YOUR INSTRUCTIONS: Copy out the passage of the painting text between "More specifically I'm" and "urges to paint.", inclusive.

More specifically I'm feeling the urge to paint again. It's just that don't have the free hours to sit down and begin a painting. I'm unable to start a painting during the week, i mean with 3 or 4 hours after work i just can't get myself into the mental space required to start a large scale work. Ideally i would like to sit down for a full weekend, make a fair amount of progress at which point i can then sit down for 4 hour sessions and bring up specific parts. I don't want to give the impression that i've given up creative pursuits because I'm not afforded the necessary amount of time. Rather I'm just voicing my frustrations at having to repress my urges to paint.
My trip stateside gave me a renewed perspective on life in Japan, more specifically it made pressing the reality that there is life after JET. Especially here in Japan it's easy to justify ignoring the future for the sake of living in the present and making the most of the experience. But as is quickly becoming my favorite theme in these blog posts, it's about balance. I obviously wouldn't be doing myself any good just concentrating all of my energies on the future and allowing this opportunity to pass by. The good thing is, is that I'm not just drifting aimlessly i know what i want to do after JET. I've known before i even came, now it's just making a concentrated effort to get to that goal. Like i mentioned while we were musing about life on the beach, I feel that i have the potential to make this aspiration of mine a reality, its just that that potential needs to be harnessed properly. If i continue as i was, dappling for a few hours hear and there, all my artistic endeavors will ever amount to is a hobby, a mere side interest.
So what am i doing about it you ask, besides whining about not having enough time? Well i did complete a drawing a few weeks back . It was after the completion of this drawing that i determined it was time to paint again . I've been laying out compositional thumbs for the Many ideas i have. What's interesting in looking at all the ideas i have on the table is the diversity of themes I'm addressing. I mean some are fun and whimsical, some are serious, dark even and others are serene. This current body is much more varied thematically than my previous work and i think it is a reflection of a healthier physical and emotional state. Further one of the reasons i'm so eager to start painting is i want to see these ideas realized. I think they can best be described as Japanese in content but through lens of westerner whose is stylistically influenced by traditional european art. Yes i know it's kind of a vague artist statement, but looking at my previous drawing of the Geisha, I think you can glean what I'm trying to say. Since i don't have the time to start a full a painting, I'm working on smaller studies for one of the larger pieces I'm hoping to start in the coming weeks.

ENTRIES SHOWN:
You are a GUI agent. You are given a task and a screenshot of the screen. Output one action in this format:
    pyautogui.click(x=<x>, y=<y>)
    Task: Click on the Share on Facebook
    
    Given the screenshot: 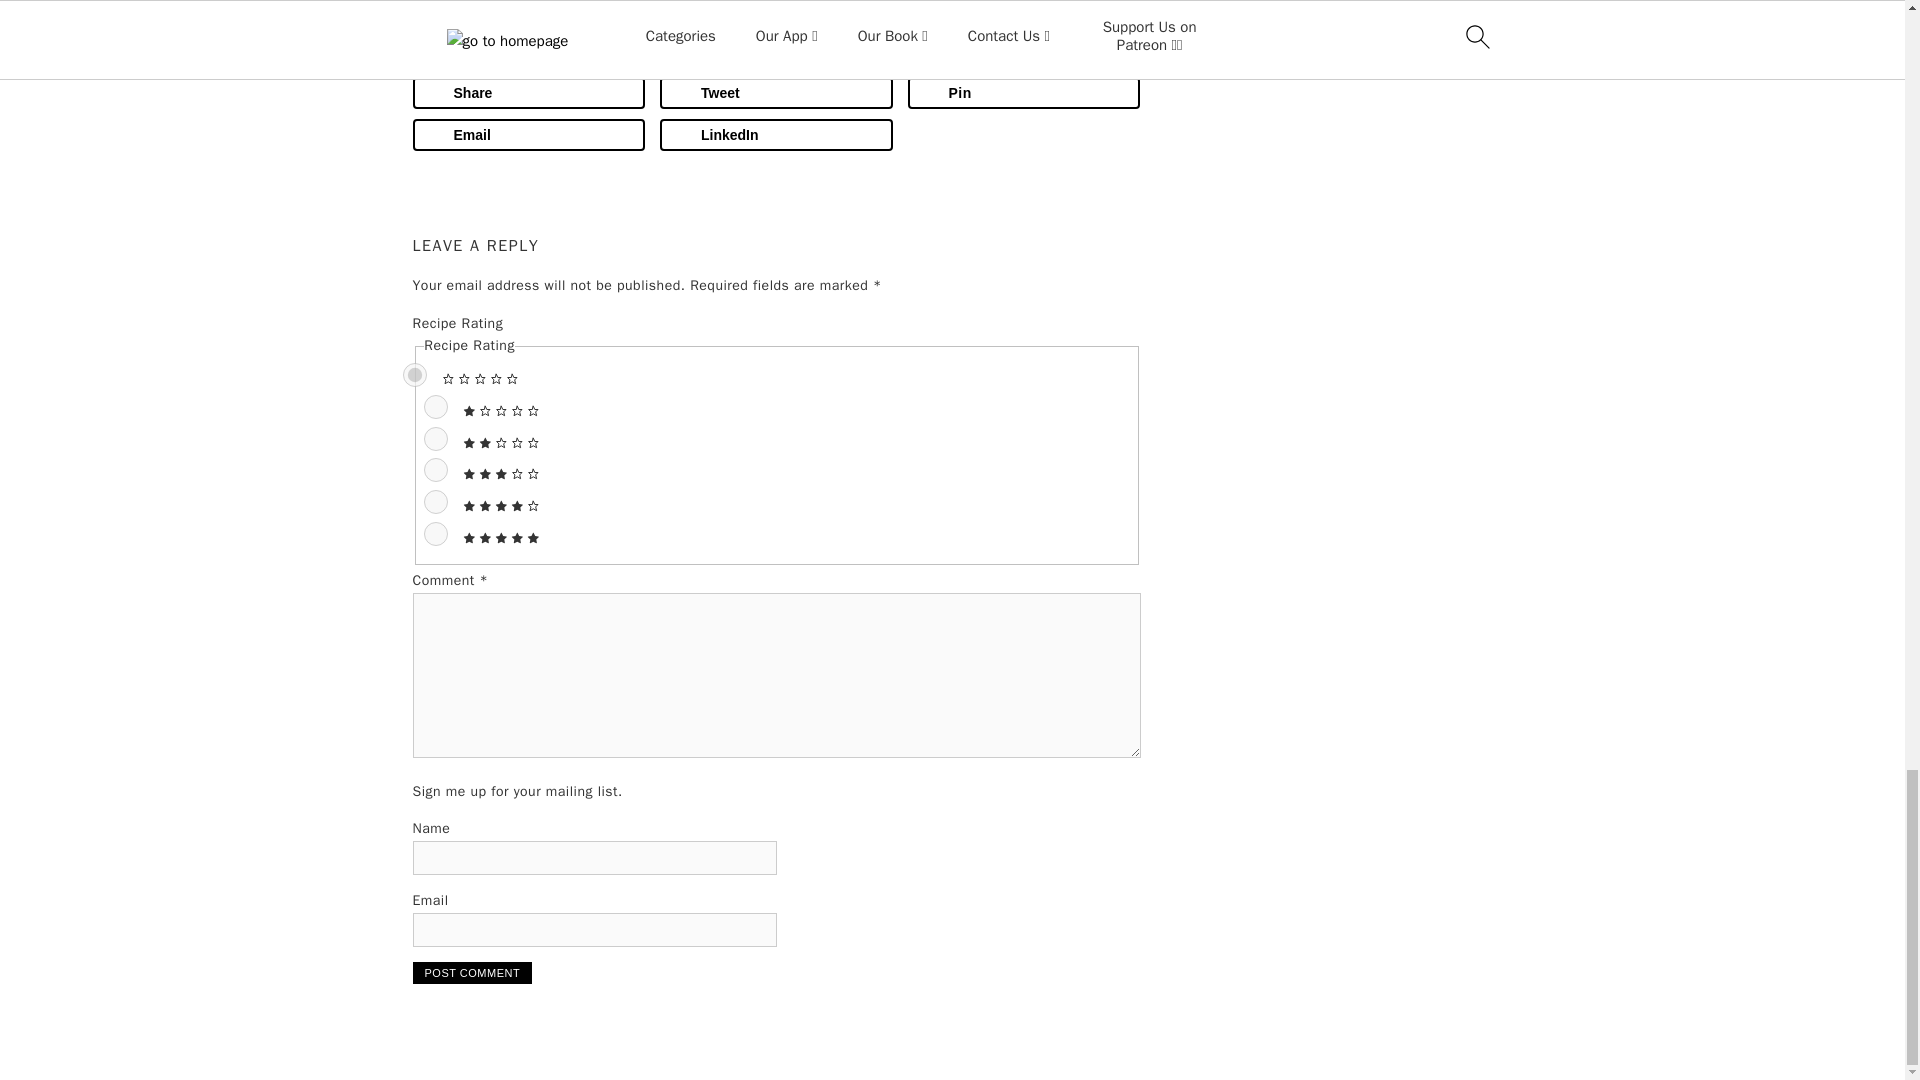 What is the action you would take?
    pyautogui.click(x=528, y=92)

THE SOLUTION:
More specifically I'm feeling the urge to paint again. It's just that don't have the free hours to sit down and begin a painting. I'm unable to start a painting during the week, i mean with 3 or 4 hours after work i just can't get myself into the mental space required to start a large scale work. Ideally i would like to sit down for a full weekend, make a fair amount of progress at which point i can then sit down for 4 hour sessions and bring up specific parts. I don't want to give the impression that i've given up creative pursuits because I'm not afforded the necessary amount of time. Rather I'm just voicing my frustrations at having to repress my urges to paint.